Preistreiber für die Jahresteuerung war erneut Energie: Tanken kostete in vielen Bundesländern rund neun Prozent mehr als im September 2011. Die hohen Benzinpreise schmälern bereits die Kaufkraft vieler Verbraucher, die deshalb ihren Konsum anderer Waren einschränken. Autofahrer profitieren allerdings von ein wenig Entlastung. Nach den jüngsten Rekordpreisen verbilligte sich dem ADAC zufolge das Tanken zuletzt wieder etwas. Demnach kostete ein Liter E10 im Schnitt 1,646 Euro und damit rund zwei Cent weniger als in der Vorwoche. Diesel sei rund 2,4 Cent billiger und koste etwa 1,50 Euro.

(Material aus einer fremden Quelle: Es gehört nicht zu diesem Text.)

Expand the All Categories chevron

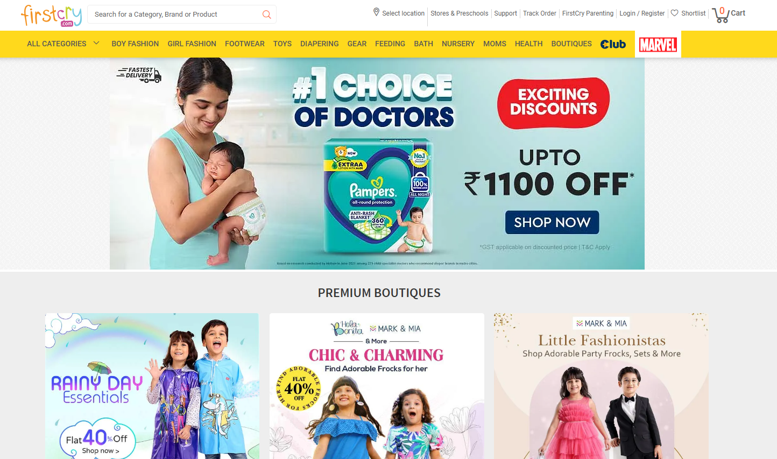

Trotz des leichten Abebbens der Inflation sieht Postbanker Bargel grundsätzlich weiteren Aufwärtsdruck - durch Energie und Nahrungsmittel. "Die Entwicklung an den Rohstoff- und Agrarmärkten dürfte sich in nächster Zeit auch in den deutschen Verbraucherpreisen zeigen." Auch für Commerzbank-Analystin Ulrike Rondorf ist die Debatte anziehender Preise nicht vom Tisch: "Die für Deutschland zu expansive Geldpolitik lässt befürchten, dass die Verbraucherpreise mittelfristig auf breiter Front um mehr als zwei Prozent steigen."

Bargel geht davon aus, dass die Liquiditätsschwemme der Notenbanken aber erst in den nächsten drei bis fünf Jahren relevant werden dürfte. "Solange die Konjunktur im Euroraum noch so schwach ist wie momentan, sind die Inflationsgefahren, die von der Geldpolitik ausgehen, eher gering." Viele Länder im Währungsraum - darunter die Sorgenkinder Spanien, Italien, Portugal und Griechenland stecken in einer tiefen Rezession.